Although that study was limited to apartments, the other sectors would likely show similar patterns. Not coincidentally, large homebuilders and institutional single-family rental owners also tend to concentrate in Sun Belt markets, as do apartment developers.

Gateway city volatility and risk were further heightened during the pandemic era, likely for the long-term. Eviction bans remain in place in most of these cities, less so in Sun Belt cities, even with the national moratorium in the rearview mirror. Those renter protections have not been paired with sufficient property owner protections.

As one example, most eviction bans apply even to higher-income renters ineligible for federal rental assistance, meaning there’s likely no reimbursement for unpaid rent—even as property owners must still pay property taxes, staff, maintenance, insurance, and mortgages. There’s concern among some real estate investors that heightened political climates will lead to discussions of long-term, underfunded eviction bans, rent controls, and other policies hostile to property owners.

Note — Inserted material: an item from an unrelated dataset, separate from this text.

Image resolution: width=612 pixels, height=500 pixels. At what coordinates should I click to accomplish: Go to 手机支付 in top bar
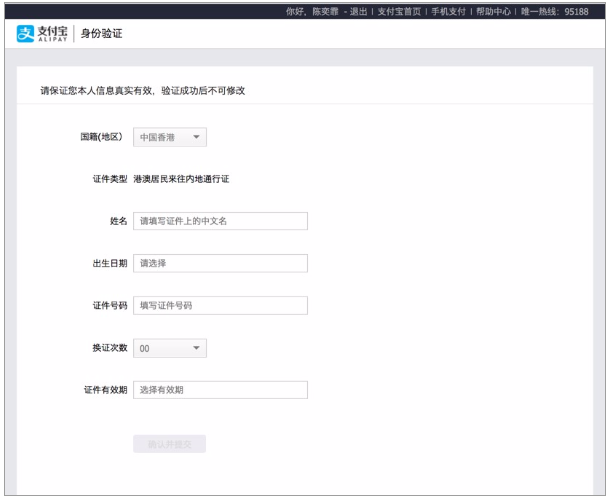click(x=447, y=10)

Another layer of the geographic story is urban versus suburban. The rental dynamics are often grossly oversimplified, whereas the truth is rather complex. There’s no doubt that downtown areas are seeing a resurgence in demand following a challenging 2020, but suburbs have outperformed for most of the last cycle, producing roughly twice as much rent growth, on average, from 2013 to 2019.

The splits deepened in 2020, as rents held flat in the suburbs while falling sharply in urban areas. Supply plays a big role. New construction expanded the apartment base by an average annual rate above 4% in downtowns nationally versus less than 2% in the suburbs. More supply means near-constant competition from lease-ups, often competing for the same upper-income renters.

Going forward, there’s little reason to expect the urban/suburban dynamic to change. For one, there’s the long-term question about urban housing demand, assuming increased remote work is the new norm.

Secondarily, supply will remain a big factor. Downtown supply nationally will continue to grow at twice the rate of the suburbs over at least the next two years. As much as developers want to build in the suburbs, it’s very challenging to build in desirable locations given NIMBYism and because restrictive zoning is more likely to occur in the suburbs than in a downtown.

Single-family build-for-rent developers face similar challenges, but they’re generally finding opportunities (as are homebuilders) in outer-ring suburban locations where there tend to be few apartments and more welcome arms toward development. It’s worth noting that single-family construction remains stubbornly limited in spite of demand. Multifamily construction has been more plentiful, but less so in suburban locations where demand is strongest.

The big takeaway from all this? COVID-19 has changed the world in many lasting, significant ways. But for housing demand, COVID-19 served to highlight and accelerate patterns that began long before the pandemic.